BY AARDE WRITES for WEEKLY VOLCANO 12/5/25 |

Hey Aarde,
I have always been big-chested and, in my younger years, was grateful for it. But as I have aged I have begun to hate it. My back hurts all the time, and my bra straps are digging in. I have been considering a breast reduction but am a bit scared. What are your thoughts on this topic?
Sincerely
Chest Quest


Hey Chest Quest,
You have come to the right place. Not only do I personally know a few women who have had this surgery, but I have also had the surgery myself. Granted, it was way back in 2001, and it was performed at a military hospital, but that does not mean I do not have a valid opinion.

First, let us tackle the definitions of elective versus medically necessary. While it is reasonable to conclude that a generous bust nearly always brings discomfort, most insurance companies require proof that one is currently in pain and that the procedure is prescribed for health reasons. The most common associated pains include back pain, shoulder pain, skin irritation, posture issues, and nerve pain or numbness.

On the other hand, the elective route is based on the consideration of enhancement. The goal is to improve or upgrade one’s body image, quality of life, physical function in sports or other activities, or to achieve better balance when weight is disproportionately distributed. I remember having a tough time in middle school holding a baseball bat properly, which impeded my otherwise championship-level participation (kidding). Other women often find that one breast develops more rapidly, and they elect for the surgery to maintain a more symmetric appearance. A common elective complaint is not being able to find shirts that fit the length of one’s arms, the spread of one’s back, and the volume of one’s chest. Another grievance is the grooves that develop from those over-the-shoulder boulder holders (please go to Google and type in “Bette Midler, Otto Titsling” and thank me later). And let us not forget the experience of receiving unwanted attention from the male gaze.

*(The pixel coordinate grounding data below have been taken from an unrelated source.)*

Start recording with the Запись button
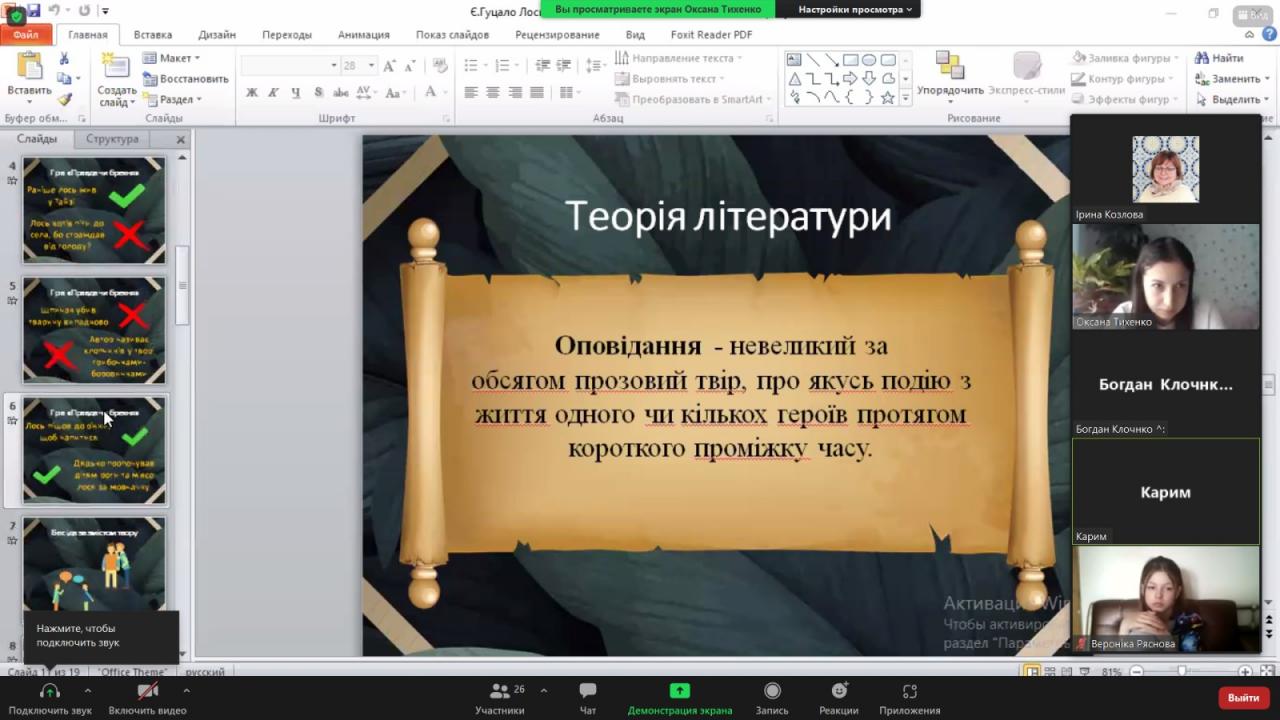1280x720 pixels. (x=772, y=697)
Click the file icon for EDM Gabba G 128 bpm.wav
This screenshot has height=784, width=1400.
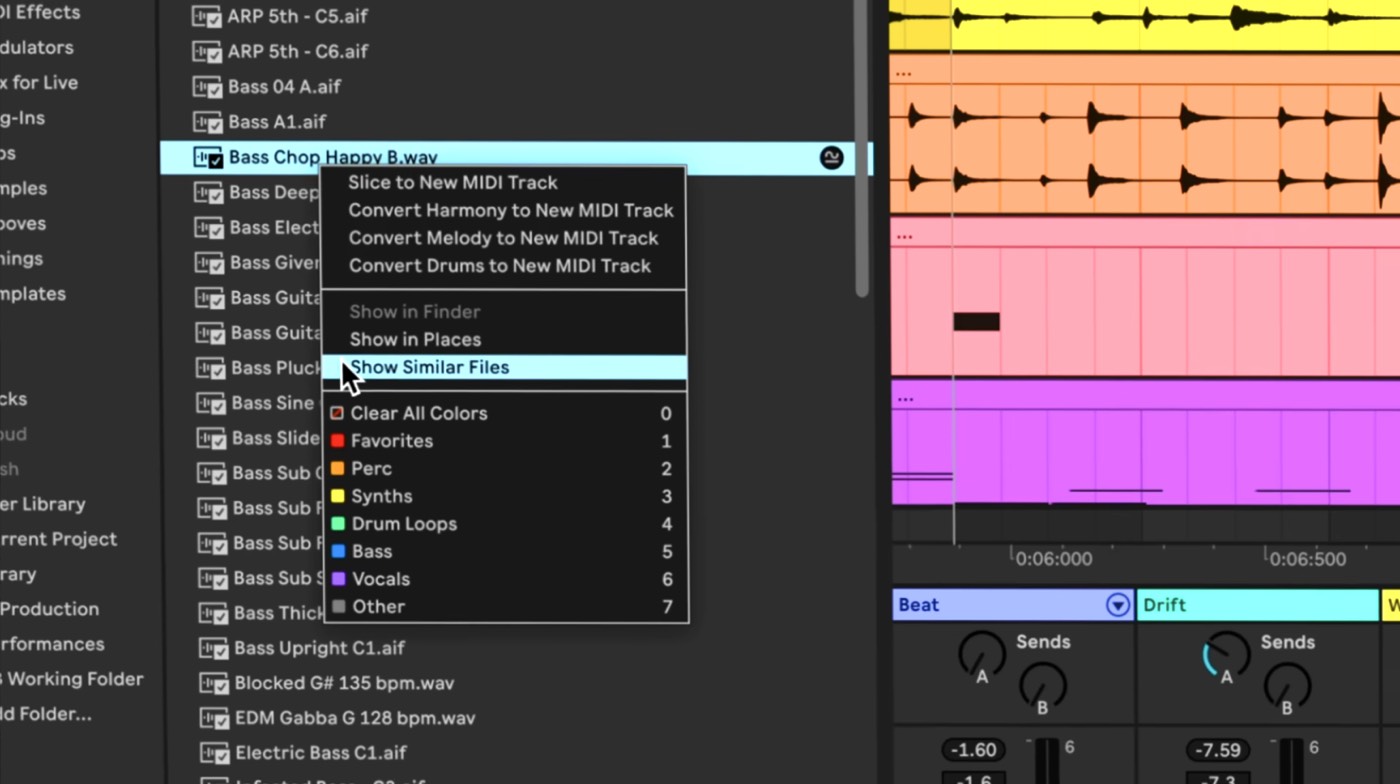[x=213, y=718]
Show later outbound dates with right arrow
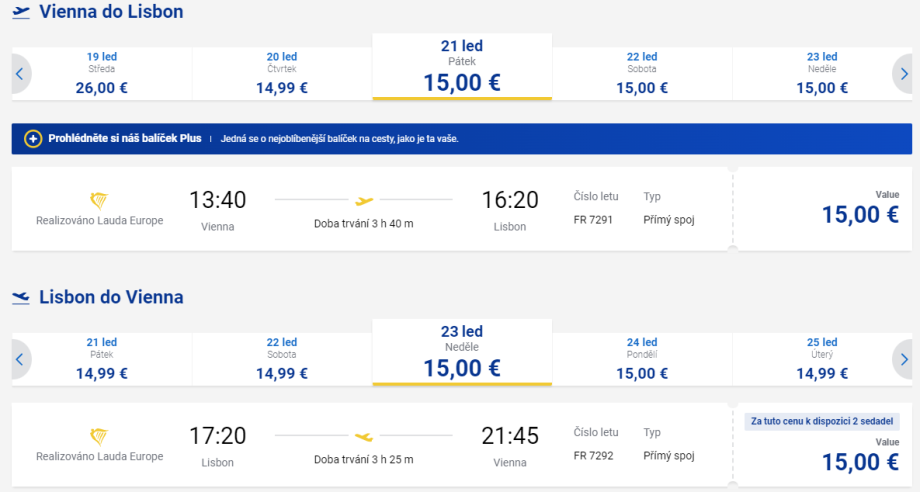920x492 pixels. pyautogui.click(x=902, y=72)
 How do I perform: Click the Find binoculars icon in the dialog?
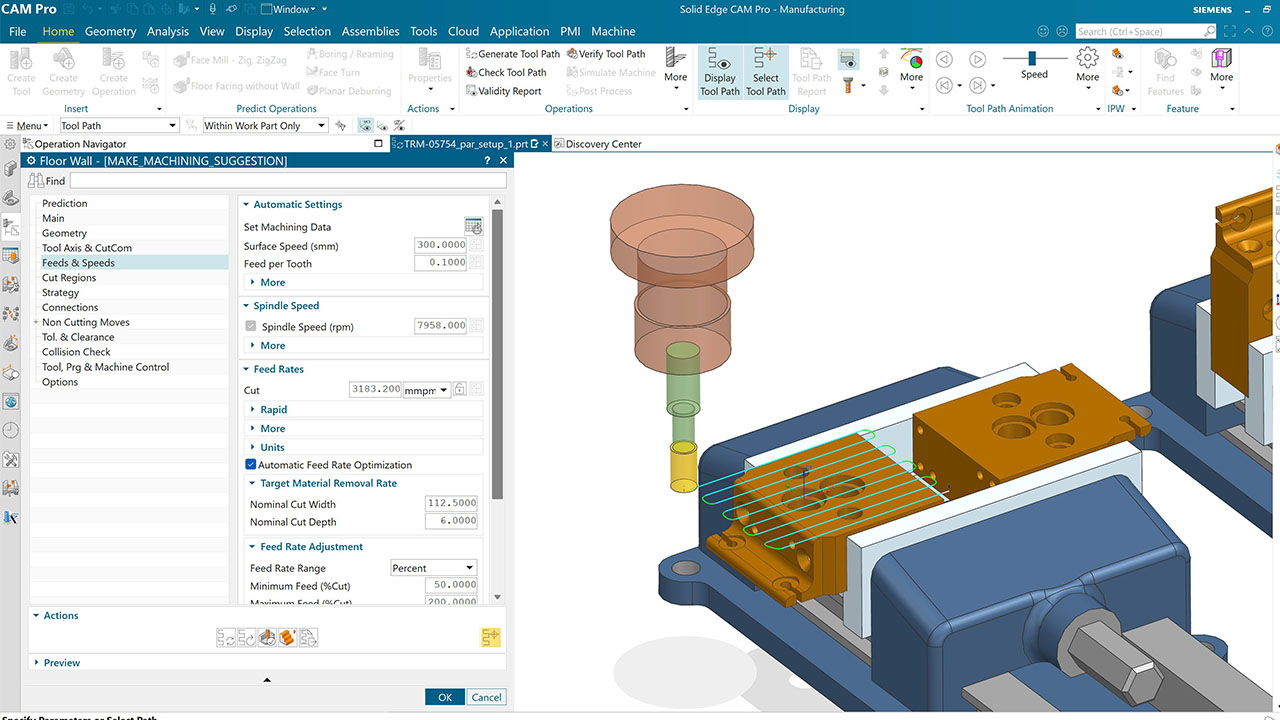[x=38, y=180]
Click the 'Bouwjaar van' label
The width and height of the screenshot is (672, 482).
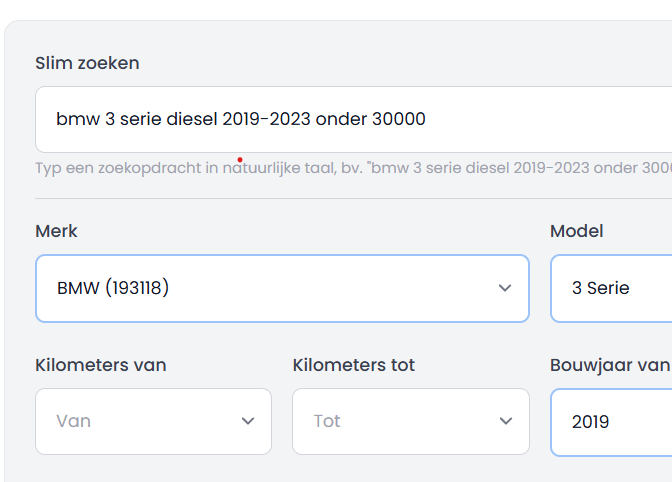pyautogui.click(x=610, y=365)
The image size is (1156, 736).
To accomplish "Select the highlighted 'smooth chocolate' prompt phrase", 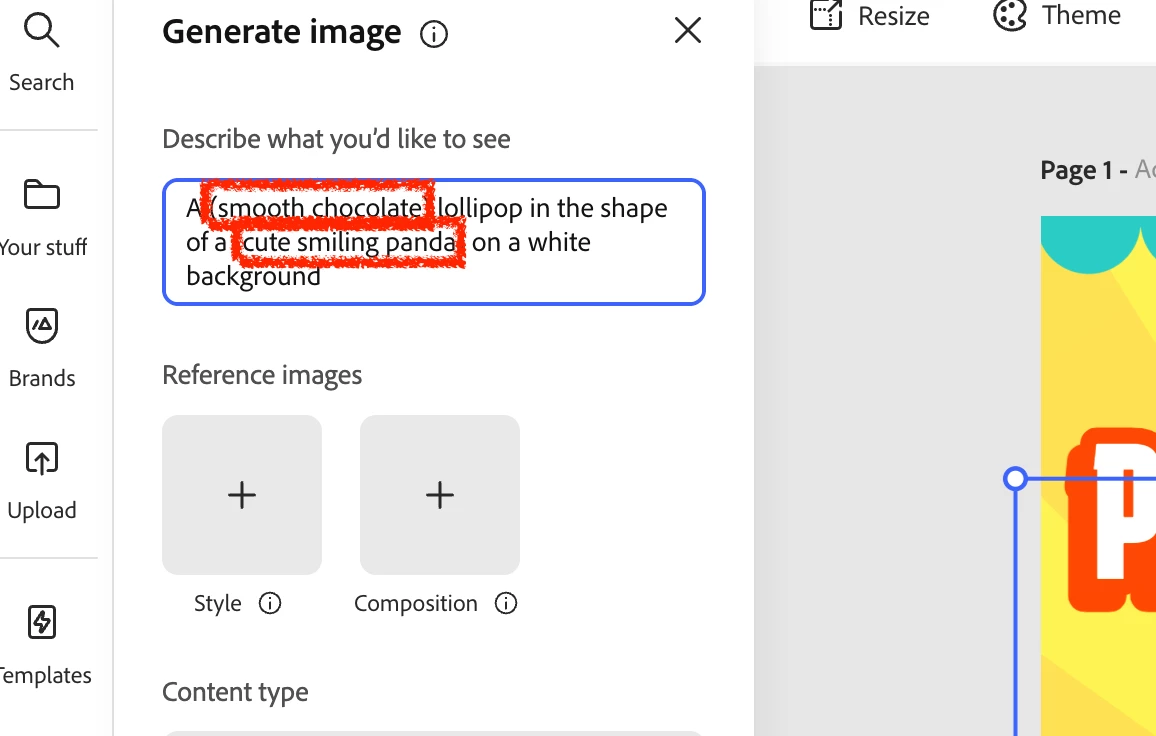I will [x=318, y=208].
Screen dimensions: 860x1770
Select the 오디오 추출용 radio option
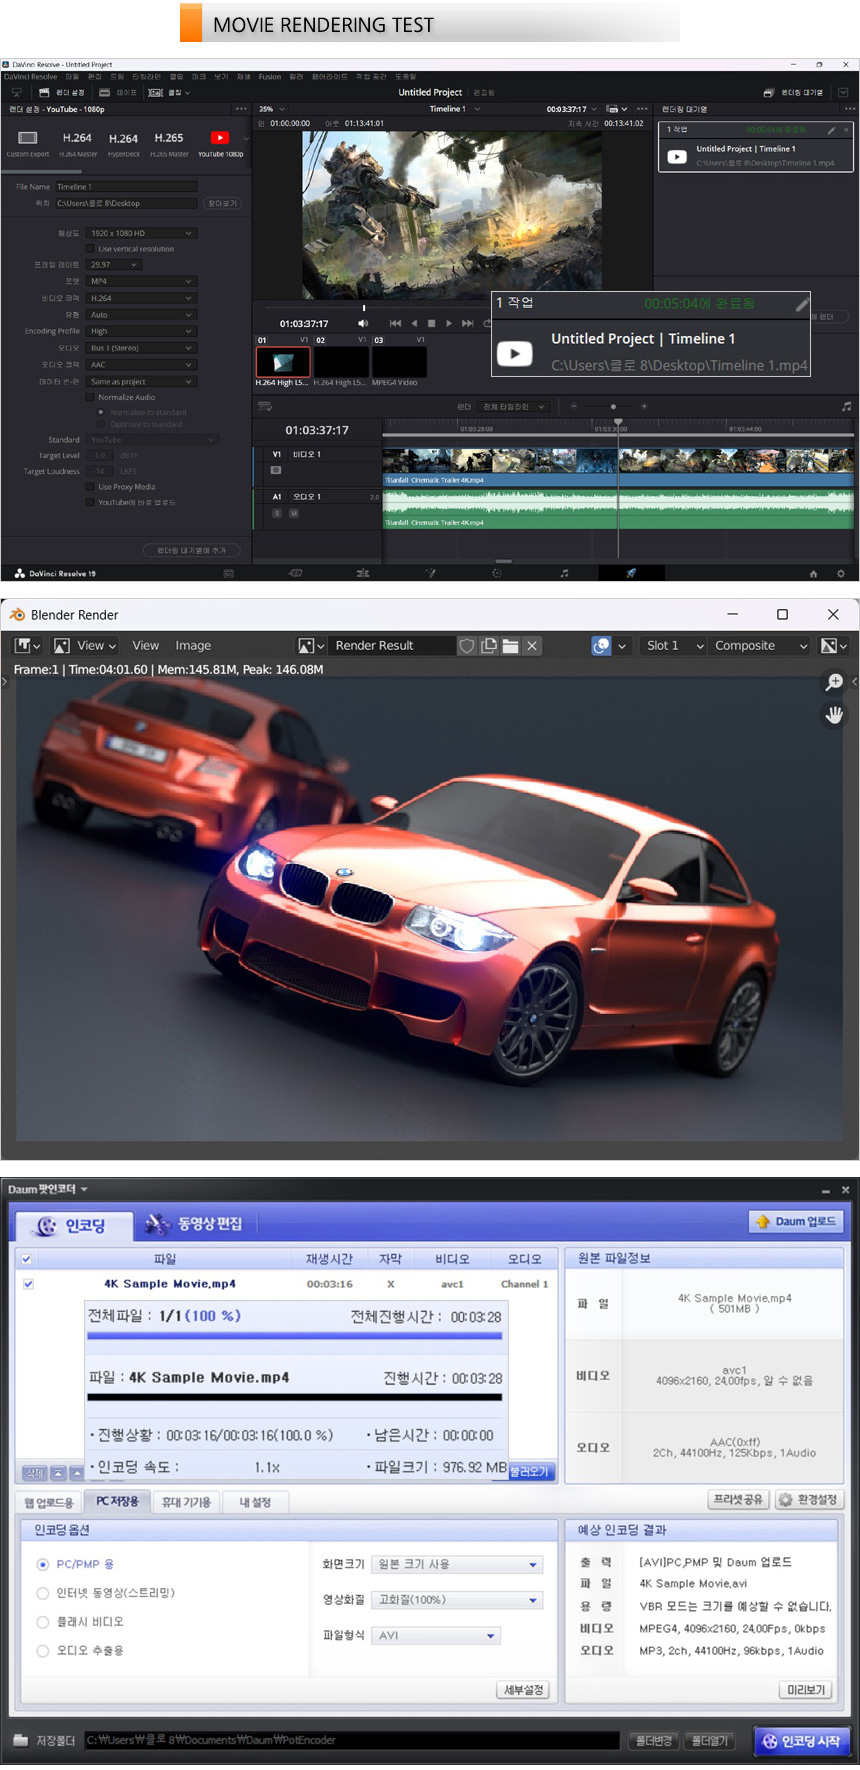tap(43, 1651)
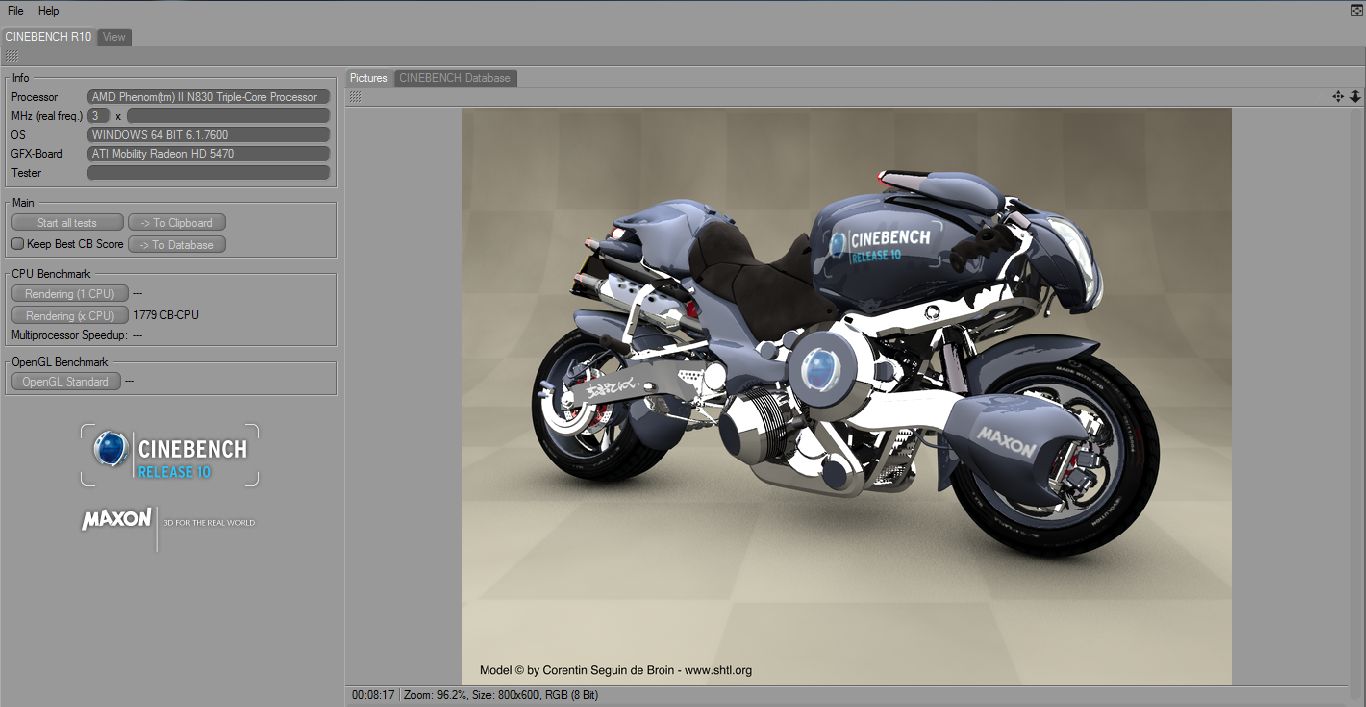The image size is (1366, 707).
Task: Copy results with To Clipboard button
Action: [x=177, y=223]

Before continuing, I must add a caveat, the purpose of the following is directed toward female-identifying individuals. Here are some considerations:

  • If you plan to have children, there is a chance that your milk ducts and nerves will not be preserved, which could inhibit you from breastfeeding.
  • If body image is your primary concern, know that you may carry some visible scars.
  • Are your expectations realistic? “Perfectly perky” is a common expectation and can be obtainable, but gravity is always going to be the winner eventually.
  • Are you comfortable accepting scarring? Scars can bring insecurities that could affect the joy of uninhibited intimacy or require more trust and care within an intimate relationship.
  • Have you tried non-surgical options first, such as physical therapy, posture correction, supportive bras, or weight loss? Be sure to seek a size-inclusive surgeon if the last point was triggering.
  • If you have excess weight you have considered losing, you might find that a lot of your breast tissue changes when you do lose it, which could alter the overall shape and gravity of your breasts post-surgery.
  • Are you emotionally prepared for the way shifts in our appearance can reshape how we, as women, move through the world and how the world responds to us? It can be a disorienting journey and affect your emotional state more than you might anticipate.
  • Do you have a strong support system and the ability to take the time off that you will need to heal? This is a major surgery, and recovery can be challenging, especially if you have children or pets who rely on your physical presence.

    Most women are thrilled with the results and say that they would choose the surgery again and again. They report an improvement in their quality of life, saying that not only do they get instant relief from their chronic back, shoulder, and neck pain, but they can also exercise more comfortably, their clothing fits better, their self-esteem is enhanced, and even their anxiety is lessened. Scars fade, and sensitivity issues usually stabilize after a year or so, and if you have the gumption to go through with it all, you will find yourself left with a new set of twins, and some women feel a surge in secure sexuality with their new bodies.

    I suggest scheduling a consultation with a surgeon. Here are a few questions to help you find the right doctor:
  • Are you board-certified in plastic surgery?
  • How long have you been performing breast reductions?
  • Do you specialize in reconstructive procedures? Which surgical technique do you recommend for me, and why?
  • How do you handle the most common complications?
  • What is your revision reoperation rate?
  • Can I see similar before-and-after photos of your patients?
  • Can I read verified testimonials?
  • Can you direct me to the facility’s accreditations and infection rates?

    Then schedule another consultation with a different surgeon. Find the one who answers in a way that leaves you feeling comfortable, safe, and heard. Focus on their qualifications, experience, surgical approach, outcomes, and aftercare to really dial in who you trust with your body. You deserve that. Whatever you choose, know that you are beautiful the way you are, but if you are not comfortable and your experience is leaving you feeling unfulfilled, your decision is supported. Do not be afraid to ask questions and to take your time making this big decision. You know your body best. Listen to it.